** Opening Dataset records block **
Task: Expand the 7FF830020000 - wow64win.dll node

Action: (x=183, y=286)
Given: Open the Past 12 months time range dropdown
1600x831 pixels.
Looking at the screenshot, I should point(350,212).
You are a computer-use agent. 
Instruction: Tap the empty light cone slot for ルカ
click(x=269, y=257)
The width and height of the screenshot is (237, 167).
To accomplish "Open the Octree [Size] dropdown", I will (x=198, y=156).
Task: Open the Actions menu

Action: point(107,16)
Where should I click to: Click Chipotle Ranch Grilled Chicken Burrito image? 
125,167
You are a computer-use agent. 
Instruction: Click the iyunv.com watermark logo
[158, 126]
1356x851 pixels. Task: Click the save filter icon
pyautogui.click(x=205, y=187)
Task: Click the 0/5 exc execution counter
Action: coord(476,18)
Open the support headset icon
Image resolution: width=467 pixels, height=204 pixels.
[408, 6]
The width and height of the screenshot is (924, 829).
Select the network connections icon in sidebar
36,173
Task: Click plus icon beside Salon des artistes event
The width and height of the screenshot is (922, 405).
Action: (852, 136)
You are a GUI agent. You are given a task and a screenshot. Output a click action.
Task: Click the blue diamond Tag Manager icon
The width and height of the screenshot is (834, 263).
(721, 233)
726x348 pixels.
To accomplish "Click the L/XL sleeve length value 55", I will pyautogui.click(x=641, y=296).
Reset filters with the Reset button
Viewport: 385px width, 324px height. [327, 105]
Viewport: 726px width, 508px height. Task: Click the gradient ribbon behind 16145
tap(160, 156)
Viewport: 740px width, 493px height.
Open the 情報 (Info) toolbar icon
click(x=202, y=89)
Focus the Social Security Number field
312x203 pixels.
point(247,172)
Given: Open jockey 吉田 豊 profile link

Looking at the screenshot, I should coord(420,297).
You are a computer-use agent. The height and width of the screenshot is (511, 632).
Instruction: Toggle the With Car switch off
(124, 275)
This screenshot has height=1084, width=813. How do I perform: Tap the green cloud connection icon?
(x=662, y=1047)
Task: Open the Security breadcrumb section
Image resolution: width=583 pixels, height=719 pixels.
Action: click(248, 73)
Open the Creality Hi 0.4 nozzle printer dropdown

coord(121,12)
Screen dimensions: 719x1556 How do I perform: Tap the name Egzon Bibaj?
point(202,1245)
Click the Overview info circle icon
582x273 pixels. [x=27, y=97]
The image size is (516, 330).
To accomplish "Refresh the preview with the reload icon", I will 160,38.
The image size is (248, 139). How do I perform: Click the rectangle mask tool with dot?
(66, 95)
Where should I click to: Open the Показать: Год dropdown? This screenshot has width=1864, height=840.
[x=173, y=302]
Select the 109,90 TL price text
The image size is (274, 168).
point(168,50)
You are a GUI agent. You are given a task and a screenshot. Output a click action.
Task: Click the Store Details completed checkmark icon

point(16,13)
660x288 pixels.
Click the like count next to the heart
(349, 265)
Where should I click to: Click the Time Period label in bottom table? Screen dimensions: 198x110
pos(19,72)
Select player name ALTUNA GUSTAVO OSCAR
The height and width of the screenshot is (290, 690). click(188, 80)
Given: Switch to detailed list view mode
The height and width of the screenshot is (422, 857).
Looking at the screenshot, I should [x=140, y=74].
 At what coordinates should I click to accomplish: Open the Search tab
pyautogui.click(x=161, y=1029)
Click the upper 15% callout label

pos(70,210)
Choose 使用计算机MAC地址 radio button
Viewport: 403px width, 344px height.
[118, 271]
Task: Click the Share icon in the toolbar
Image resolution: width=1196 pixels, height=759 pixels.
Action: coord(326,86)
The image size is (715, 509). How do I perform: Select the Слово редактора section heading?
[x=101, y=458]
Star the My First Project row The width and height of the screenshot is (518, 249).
** Closing Dataset records block **
Exercise objective> From the records above, extract exactly and only the lines that begin at the line with "Given: Open the" and stop after the line with "The width and height of the screenshot is (237, 167).".

Exercise response>
Given: Open the Past 12 months time range dropdown
1600x831 pixels.
Looking at the screenshot, I should point(350,212).
You are a computer-use agent. 
Instruction: Tap the empty light cone slot for ルカ
click(x=269, y=257)
The width and height of the screenshot is (237, 167).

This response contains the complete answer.